Set problem A: Copy out the lines of the records unchanged, starting at the line that contains "Open the Readme via the book icon" and stopping after the line that contains "Action: coord(642,699)".

◇ ◇ ◇ ◇ ◇ ◇ ◇

The Innovator's Dilemma

The Innovator’s Dilemma: When New Technologies Cause Great Firms to Fail (Clay Christensen)

The author explains why most companies miss out on new waves of innovation. Regardless of the industry, a successful company with established products can be disrupted unless its managers know how and when to abandon traditional business strategies. Offering both successes and failures from leading companies as a guide, The Innovator’s Dilemma gives you a set of rules for capitalizing on the phenomenon of disruptive innovation.

The Subtle Art of not Giving A fuck

The Subtle Art of not Giving A F— (Mark Manson)

Entrepreneurship can be very, very hard and there are often no easy or simple solutions to the diverse and challenging problems faced by entrepreneurs. The author makes the argument, backed both by academic research and much as is espoused in Stoic philosophy, advising us to face problems by getting to know our limitations and fully accept and embrace them. This is something all successful entrepreneurs need to be able to do – face realities head on and find solutions even in tough times.

Trillion Dollar Coach

Trillion Dollar Coach: The Leadership Handbook of Silicon Valley’s Bill Campbell  (Eric Schmidt, Jonathan Rosenberg and Alan Eagle)

◇ ◇ ◇ ◇ ◇ ◇ ◇

Set problem B: Write the next part of the list of recommended business books, picking up right after its last line.

Working data:
◇ ◇ ◇ ◇ ◇ ◇ ◇

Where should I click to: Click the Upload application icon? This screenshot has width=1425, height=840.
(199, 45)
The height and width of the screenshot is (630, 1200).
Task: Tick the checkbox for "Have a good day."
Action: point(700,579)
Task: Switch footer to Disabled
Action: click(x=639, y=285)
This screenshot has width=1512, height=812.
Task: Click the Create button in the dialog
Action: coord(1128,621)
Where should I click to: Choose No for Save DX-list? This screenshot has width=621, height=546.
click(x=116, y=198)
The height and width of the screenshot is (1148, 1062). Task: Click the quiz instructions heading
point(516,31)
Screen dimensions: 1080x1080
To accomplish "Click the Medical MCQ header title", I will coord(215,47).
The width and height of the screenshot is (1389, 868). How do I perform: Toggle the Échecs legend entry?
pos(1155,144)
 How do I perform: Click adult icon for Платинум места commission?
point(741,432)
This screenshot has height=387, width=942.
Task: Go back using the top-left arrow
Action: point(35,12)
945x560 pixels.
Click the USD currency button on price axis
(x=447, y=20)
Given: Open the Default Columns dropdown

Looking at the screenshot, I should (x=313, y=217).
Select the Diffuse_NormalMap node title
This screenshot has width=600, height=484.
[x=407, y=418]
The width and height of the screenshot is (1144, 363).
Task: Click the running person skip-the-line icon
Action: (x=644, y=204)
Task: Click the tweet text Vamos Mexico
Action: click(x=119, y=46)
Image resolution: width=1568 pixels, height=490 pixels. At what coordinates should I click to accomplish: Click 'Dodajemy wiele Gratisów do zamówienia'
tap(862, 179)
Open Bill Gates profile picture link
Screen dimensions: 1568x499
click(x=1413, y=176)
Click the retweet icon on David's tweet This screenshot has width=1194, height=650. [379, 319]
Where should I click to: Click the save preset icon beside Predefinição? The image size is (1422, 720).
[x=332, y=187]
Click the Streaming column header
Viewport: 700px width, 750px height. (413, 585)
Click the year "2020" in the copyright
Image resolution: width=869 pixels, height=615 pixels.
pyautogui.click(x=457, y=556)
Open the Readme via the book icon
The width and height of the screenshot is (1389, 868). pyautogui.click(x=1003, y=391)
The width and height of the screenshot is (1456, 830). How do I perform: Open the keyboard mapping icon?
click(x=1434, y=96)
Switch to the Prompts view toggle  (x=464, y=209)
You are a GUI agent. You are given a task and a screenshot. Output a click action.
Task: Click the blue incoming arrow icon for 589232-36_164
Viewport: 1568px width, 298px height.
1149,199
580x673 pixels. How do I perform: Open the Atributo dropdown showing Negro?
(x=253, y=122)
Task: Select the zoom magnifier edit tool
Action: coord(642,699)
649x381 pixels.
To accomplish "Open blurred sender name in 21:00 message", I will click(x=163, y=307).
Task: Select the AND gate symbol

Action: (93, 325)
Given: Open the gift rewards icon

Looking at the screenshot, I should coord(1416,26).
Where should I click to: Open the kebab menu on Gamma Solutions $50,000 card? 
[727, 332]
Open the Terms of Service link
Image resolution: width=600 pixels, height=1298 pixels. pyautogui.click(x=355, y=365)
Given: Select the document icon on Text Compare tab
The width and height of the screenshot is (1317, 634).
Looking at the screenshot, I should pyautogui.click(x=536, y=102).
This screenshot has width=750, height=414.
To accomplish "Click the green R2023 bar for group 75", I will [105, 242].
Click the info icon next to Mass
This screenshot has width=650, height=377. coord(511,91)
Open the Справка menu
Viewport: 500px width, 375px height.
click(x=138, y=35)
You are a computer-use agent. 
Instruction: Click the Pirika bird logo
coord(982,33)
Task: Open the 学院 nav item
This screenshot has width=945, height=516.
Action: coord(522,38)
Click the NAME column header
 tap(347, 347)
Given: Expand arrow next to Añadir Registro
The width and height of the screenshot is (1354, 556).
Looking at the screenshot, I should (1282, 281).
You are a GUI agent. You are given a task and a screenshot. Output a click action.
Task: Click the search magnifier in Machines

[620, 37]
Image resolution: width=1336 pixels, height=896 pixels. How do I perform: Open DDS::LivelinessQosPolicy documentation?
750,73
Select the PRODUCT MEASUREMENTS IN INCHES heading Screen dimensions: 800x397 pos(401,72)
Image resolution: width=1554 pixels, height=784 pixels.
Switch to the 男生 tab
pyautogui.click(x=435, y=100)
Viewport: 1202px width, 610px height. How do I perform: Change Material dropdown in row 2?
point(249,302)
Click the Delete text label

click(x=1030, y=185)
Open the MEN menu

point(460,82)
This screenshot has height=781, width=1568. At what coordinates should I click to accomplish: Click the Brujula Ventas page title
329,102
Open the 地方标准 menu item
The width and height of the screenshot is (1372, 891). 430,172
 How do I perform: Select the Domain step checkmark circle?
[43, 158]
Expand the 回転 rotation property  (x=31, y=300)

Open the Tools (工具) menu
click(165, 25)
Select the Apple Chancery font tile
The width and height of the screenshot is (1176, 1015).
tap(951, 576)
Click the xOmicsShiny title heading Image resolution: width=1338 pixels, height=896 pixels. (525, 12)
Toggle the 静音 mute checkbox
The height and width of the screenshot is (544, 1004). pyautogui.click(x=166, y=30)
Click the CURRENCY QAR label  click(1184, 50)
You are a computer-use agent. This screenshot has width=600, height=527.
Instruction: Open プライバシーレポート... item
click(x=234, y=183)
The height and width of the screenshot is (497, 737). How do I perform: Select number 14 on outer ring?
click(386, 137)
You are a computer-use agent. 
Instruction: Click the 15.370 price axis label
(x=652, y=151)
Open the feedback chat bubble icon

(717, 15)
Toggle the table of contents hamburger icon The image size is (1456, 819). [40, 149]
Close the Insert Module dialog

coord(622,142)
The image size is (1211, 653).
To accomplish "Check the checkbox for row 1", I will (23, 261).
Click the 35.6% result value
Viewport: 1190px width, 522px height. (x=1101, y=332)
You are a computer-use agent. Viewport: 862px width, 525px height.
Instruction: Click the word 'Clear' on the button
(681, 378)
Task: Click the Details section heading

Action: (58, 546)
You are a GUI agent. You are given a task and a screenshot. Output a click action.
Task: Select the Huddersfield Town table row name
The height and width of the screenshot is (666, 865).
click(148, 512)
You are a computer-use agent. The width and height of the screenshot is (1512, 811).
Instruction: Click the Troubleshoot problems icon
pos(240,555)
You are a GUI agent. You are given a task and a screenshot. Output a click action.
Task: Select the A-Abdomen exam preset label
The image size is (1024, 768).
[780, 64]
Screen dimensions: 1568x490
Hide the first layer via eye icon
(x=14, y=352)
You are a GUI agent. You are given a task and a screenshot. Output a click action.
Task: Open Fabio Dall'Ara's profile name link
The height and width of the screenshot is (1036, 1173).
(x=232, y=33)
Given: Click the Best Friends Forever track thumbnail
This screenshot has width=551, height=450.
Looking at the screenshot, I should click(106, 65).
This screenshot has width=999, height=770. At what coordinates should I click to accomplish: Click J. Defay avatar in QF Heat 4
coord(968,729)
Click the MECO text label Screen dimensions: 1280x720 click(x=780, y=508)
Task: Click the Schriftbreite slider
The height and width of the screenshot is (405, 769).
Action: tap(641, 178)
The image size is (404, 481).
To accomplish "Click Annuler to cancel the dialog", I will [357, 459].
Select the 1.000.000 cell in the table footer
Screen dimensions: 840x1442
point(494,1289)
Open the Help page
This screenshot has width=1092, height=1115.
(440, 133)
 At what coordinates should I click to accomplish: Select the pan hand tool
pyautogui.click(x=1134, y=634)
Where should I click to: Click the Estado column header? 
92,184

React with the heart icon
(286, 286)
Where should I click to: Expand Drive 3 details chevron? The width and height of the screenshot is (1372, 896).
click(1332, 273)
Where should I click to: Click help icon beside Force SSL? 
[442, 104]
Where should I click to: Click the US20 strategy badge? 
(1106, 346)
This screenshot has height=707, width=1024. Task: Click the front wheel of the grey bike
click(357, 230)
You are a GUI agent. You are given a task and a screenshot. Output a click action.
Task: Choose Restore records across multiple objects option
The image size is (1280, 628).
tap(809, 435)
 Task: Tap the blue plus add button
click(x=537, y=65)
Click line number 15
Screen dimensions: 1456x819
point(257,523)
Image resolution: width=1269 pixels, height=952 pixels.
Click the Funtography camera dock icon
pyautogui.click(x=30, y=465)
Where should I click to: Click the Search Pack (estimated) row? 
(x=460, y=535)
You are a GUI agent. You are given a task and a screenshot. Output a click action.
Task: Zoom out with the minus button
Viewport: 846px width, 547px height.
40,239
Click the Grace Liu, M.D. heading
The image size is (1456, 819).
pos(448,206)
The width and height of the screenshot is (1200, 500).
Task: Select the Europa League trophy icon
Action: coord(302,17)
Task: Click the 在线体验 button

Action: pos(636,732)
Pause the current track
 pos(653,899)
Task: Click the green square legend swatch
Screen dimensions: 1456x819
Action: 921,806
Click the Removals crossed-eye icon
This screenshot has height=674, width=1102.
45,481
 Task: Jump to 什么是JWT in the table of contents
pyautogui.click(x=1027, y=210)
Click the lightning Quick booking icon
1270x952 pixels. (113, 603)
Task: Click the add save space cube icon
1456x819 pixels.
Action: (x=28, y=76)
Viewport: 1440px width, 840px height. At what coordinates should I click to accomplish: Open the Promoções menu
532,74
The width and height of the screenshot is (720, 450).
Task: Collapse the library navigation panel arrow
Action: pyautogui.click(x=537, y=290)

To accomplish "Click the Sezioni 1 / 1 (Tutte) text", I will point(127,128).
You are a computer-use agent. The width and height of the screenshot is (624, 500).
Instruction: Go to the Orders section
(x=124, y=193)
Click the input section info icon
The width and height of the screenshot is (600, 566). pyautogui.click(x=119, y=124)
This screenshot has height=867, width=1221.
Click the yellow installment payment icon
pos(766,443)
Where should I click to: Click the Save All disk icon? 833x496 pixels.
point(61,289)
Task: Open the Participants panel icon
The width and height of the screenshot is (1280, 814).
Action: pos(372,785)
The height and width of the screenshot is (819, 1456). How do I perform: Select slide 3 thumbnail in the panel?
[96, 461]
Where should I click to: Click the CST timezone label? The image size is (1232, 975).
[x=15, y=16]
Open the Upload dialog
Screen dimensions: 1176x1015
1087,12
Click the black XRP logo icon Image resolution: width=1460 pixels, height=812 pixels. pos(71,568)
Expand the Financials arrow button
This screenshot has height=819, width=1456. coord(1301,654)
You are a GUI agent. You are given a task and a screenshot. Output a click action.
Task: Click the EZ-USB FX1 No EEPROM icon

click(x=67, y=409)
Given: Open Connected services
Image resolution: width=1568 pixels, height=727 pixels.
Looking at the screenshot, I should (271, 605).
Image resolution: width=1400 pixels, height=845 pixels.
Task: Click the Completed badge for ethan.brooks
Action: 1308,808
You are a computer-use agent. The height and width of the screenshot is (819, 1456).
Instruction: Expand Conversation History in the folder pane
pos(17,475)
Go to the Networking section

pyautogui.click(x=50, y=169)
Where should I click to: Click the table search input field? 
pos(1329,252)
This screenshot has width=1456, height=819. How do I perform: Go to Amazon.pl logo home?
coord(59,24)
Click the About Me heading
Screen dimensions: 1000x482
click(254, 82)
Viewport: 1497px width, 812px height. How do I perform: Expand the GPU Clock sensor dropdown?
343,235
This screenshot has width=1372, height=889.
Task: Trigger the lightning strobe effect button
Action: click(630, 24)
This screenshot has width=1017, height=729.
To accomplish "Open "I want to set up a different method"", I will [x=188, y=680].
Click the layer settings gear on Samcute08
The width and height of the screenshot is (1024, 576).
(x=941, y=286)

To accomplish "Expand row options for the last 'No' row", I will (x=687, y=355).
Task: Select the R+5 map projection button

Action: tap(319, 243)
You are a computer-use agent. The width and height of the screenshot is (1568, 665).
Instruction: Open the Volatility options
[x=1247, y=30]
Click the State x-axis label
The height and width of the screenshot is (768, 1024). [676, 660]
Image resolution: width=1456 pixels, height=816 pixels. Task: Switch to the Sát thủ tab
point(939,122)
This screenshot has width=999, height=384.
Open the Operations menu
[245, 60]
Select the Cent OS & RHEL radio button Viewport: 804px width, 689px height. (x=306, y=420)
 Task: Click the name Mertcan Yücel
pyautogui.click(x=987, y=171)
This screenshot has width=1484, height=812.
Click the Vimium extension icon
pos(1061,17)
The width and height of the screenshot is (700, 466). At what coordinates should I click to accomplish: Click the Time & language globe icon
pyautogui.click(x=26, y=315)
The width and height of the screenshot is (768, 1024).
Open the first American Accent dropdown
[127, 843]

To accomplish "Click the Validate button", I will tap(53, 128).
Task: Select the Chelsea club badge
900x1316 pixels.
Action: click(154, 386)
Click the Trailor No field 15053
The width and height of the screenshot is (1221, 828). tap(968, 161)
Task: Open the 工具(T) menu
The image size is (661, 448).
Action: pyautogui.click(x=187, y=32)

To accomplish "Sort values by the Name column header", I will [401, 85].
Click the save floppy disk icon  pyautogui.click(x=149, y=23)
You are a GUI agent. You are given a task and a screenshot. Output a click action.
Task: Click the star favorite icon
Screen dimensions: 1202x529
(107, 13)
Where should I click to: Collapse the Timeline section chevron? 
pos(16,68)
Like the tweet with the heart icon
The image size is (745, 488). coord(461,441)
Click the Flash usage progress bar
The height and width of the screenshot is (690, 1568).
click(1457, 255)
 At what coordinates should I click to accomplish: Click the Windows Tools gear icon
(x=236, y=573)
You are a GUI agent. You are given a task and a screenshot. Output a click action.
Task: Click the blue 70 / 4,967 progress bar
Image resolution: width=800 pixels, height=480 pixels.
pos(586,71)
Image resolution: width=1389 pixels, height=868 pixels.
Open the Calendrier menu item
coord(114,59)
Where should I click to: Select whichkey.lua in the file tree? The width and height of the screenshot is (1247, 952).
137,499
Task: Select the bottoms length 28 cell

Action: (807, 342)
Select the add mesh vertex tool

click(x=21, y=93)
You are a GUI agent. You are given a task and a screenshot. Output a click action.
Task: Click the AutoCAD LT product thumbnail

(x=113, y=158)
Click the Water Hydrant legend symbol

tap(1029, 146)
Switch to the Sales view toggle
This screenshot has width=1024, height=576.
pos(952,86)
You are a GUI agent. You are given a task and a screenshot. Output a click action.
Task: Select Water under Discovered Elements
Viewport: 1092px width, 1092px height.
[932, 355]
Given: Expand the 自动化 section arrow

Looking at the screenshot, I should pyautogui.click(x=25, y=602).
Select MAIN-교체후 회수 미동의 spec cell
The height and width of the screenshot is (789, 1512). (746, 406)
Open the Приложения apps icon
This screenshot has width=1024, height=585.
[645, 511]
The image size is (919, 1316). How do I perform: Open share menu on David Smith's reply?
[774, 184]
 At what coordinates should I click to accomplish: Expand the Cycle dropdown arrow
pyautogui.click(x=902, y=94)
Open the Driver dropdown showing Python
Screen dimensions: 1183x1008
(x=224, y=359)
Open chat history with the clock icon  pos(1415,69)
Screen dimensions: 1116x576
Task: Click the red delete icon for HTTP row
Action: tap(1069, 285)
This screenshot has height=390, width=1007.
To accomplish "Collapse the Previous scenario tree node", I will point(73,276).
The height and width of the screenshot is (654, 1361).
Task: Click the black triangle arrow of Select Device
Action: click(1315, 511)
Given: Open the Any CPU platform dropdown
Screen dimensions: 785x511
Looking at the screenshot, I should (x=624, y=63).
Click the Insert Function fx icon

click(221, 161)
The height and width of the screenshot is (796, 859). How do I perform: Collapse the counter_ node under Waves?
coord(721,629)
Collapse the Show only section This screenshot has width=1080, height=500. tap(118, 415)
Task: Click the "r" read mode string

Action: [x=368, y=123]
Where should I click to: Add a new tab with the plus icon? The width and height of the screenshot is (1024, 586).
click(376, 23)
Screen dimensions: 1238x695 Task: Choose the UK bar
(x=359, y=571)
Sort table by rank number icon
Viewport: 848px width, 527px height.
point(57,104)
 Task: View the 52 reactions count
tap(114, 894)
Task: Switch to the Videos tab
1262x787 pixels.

◇ ◇ ◇ ◇ ◇ ◇ ◇

Written response A:
Open the Readme via the book icon
The width and height of the screenshot is (1389, 868). pyautogui.click(x=1003, y=391)
The width and height of the screenshot is (1456, 830). How do I perform: Open the keyboard mapping icon?
click(x=1434, y=96)
Switch to the Prompts view toggle  (x=464, y=209)
You are a GUI agent. You are given a task and a screenshot. Output a click action.
Task: Click the blue incoming arrow icon for 589232-36_164
Viewport: 1568px width, 298px height.
1149,199
580x673 pixels. How do I perform: Open the Atributo dropdown showing Negro?
(x=253, y=122)
Task: Select the zoom magnifier edit tool
Action: coord(642,699)

Written response B:
Bill Campbell played an instrumental role in the growth of several prominent companies, such as Google, Apple, and Intuit, fostering deep relationships with Silicon Valley visionaries, including Steve Jobs, Larry Page, and Eric Schmidt. Based on interviews with over eighty people who knew Bill Campbell, Trillion Dollar Coach explains the coach’s principles and illustrates them with stories from the people and companies with which he worked. The result is a blueprint for forward-thinking business leaders and managers that will help them create higher performing and faster moving cultures, teams, and companies.

Straight Talk for Startups

Straight Talk for Startups (Randy Komisar and Jantoon Reigersman)

Veteran venture capitalist Randy Komisar and finance executive Jantoon Reigersman share no-nonsense, counterintuitive guidelines to help anyone build a successful startup. Over the course of their careers, Randy Komisar and Jantoon Reigersman continue to see startups crash and burn because they forget the timeless lessons of entrepreneurship. But, as Komisar and Reigersman show, you can beat the odds if you quickly learn what insiders know about what it takes to build a healthy foundation for a thriving venture. In Straight Talk for Startups they walk budding entrepreneurs through 100 essential rules – from pitching your idea to selecting investors to managing your board to deciding how and when to achieve liquidity. Culled from their own decades of experience, as well as the experiences of their many successful colleagues and friends, the rules are organized under broad topics, from “Mastering the Fundamentals” and “Selecting the Right Investors,” to “The Ideal Fundraise,” “Building and Managing Effective Boards,” and “Achieving Liquidity.”

Analytics

Lean Analytics

Lean Analytics (Alistair Croll and Ben Yoskovitz)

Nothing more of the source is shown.